The outside of a brown chicken's egg fluoresces a deep red under mercury arc (365nm) illumination. The inner surface of the shell - with the thin elastic membrane attached - fluoresces only white. The fluorescence spectrum has two bright bands: at 620 and 660nm. There is also a very faint, broad band in the green.
The absorption spectrum has a prominent 3-banded structure with continuum absorption shortward of 500nm. Both the fluorescence and the banded absorption spectrum are absent in white shells. (notes 4 Feb. 1979)
eggshell absorption spectrum
The pigment responsible for the colouration is protoporphyrin (C_34 H_34 O_4 N_4). This substance is found in some bones, eggshells and mollusc shells. It is also responsible for the purple colouration in earthworms. (notes 14 Feb. 1981)
As in humans with porphyria, this chemical makes the worms highly sensitive to light and is responsible for the litter of dead worms on the ground when the sun shines after a rainshower. The porphyrins are very stable and have been found in fossil mollusc shells 300-400 million years old.
I investigated these connections after seeing a photograph of fluorescing eggs in an old National Geographic magazine article. I observed the fluorescence myself and looked at the spectrum.

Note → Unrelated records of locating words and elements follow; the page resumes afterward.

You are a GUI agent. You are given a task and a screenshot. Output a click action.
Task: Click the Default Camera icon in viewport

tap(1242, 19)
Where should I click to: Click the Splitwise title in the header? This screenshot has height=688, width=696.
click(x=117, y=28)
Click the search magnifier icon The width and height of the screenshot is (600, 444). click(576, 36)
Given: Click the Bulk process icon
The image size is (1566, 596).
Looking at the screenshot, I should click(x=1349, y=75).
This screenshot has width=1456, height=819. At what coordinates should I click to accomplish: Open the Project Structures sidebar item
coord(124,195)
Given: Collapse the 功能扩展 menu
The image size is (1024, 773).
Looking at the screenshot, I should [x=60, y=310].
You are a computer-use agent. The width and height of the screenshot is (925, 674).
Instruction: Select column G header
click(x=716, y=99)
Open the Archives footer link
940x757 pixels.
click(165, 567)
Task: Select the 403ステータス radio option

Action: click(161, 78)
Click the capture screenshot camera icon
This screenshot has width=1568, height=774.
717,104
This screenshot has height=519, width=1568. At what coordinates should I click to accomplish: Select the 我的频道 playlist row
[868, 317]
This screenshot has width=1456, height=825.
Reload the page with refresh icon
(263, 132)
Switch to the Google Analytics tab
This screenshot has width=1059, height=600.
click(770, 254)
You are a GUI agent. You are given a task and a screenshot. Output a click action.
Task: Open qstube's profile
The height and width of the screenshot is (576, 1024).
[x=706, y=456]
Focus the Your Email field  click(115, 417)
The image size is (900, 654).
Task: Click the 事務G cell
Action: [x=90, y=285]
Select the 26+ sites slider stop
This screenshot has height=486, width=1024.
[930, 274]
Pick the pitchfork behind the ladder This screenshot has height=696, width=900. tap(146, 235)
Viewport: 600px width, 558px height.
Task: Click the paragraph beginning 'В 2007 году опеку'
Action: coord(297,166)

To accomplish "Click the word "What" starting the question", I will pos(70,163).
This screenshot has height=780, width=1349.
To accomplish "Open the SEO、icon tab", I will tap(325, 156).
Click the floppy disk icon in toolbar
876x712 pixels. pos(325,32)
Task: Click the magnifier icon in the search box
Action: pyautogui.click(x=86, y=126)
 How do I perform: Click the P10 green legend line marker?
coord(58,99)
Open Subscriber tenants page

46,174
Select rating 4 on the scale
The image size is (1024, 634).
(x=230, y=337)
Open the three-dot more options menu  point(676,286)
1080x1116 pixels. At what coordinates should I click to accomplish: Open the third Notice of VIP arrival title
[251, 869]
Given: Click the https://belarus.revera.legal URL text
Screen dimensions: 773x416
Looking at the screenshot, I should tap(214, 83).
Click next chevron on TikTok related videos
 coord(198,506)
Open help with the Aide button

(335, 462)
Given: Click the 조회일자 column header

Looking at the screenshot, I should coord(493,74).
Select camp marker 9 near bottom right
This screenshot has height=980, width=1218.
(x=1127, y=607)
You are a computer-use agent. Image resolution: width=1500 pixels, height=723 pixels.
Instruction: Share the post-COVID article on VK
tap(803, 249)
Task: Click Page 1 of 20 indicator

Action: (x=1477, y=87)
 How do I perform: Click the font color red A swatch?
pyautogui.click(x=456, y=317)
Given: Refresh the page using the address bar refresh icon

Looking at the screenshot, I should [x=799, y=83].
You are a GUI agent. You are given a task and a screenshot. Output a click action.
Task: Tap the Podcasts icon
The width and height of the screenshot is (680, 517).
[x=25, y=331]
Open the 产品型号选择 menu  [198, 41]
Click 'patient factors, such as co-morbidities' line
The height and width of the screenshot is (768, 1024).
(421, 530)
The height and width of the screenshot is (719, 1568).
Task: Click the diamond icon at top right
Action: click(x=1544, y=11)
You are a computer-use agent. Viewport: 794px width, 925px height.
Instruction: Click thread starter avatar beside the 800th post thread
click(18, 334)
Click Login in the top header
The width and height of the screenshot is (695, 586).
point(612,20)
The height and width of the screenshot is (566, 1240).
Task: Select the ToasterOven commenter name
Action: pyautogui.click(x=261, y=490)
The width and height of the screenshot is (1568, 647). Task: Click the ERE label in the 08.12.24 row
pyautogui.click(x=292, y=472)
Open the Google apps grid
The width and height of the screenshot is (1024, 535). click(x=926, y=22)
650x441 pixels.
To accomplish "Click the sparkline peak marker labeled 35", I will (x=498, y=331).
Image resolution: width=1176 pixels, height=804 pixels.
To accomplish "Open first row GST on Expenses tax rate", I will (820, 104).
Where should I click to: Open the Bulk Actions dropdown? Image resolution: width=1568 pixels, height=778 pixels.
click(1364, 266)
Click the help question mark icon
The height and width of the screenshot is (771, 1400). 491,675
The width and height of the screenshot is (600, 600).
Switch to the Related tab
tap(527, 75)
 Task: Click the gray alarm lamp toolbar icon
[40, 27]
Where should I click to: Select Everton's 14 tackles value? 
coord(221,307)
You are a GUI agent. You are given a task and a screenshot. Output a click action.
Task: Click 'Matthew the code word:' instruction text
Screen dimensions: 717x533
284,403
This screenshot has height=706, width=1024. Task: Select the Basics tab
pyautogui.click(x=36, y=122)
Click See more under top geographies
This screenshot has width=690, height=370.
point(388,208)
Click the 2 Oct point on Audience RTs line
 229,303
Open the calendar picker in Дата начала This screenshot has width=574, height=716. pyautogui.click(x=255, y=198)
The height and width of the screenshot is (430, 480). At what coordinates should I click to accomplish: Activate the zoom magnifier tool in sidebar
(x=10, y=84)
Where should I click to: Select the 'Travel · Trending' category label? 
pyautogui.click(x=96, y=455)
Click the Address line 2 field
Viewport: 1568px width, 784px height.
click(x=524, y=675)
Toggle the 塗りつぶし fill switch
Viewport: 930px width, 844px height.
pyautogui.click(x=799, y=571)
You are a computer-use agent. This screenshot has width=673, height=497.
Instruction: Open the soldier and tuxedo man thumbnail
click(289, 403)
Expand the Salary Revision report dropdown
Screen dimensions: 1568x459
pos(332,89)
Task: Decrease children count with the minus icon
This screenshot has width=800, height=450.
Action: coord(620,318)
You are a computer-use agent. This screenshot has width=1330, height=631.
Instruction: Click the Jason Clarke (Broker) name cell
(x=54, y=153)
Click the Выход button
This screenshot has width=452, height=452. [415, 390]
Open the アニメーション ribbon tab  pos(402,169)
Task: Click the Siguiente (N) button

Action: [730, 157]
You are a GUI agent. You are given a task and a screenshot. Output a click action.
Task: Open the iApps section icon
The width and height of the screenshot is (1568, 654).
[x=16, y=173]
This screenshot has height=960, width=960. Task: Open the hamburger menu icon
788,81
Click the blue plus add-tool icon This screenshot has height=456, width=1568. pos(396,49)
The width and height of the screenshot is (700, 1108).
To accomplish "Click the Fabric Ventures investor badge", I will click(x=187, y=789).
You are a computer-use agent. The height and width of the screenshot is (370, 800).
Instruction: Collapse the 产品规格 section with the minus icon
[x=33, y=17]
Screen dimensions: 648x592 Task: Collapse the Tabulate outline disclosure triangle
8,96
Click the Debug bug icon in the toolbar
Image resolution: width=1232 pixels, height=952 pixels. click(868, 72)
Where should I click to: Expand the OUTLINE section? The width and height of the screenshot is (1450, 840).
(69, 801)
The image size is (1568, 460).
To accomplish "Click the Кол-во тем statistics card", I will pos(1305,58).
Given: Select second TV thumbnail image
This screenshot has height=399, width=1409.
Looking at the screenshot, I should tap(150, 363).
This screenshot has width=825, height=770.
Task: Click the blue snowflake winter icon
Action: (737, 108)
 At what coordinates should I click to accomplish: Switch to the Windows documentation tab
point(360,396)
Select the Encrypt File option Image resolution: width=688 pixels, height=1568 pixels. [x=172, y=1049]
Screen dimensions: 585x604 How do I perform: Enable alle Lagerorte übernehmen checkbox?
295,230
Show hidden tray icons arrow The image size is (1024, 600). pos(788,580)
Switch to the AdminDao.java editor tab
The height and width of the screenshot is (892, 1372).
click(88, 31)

I had noted the similarity to the earthworm spectrum before I managed to uncover the porphyrin link from biological reference books. Under a lens, the eggshells are actually coloured flecks of deep purple protoporphyrin in a white matrix leading to the visual impression of a rich brown. Melanain is supposed to play a role in the colouration as well. (notes 4-26 Feb. 1979, 2 Jan. 1981, 14 Feb. 1981). Good references are Vevers (1982, p31) and Fox (1976, 1979)
In my original search for the pigment responsible, I noticed a marked similarity to the spectrum of some flowers, notably a polyanthus. (notes 20 Feb. 1981)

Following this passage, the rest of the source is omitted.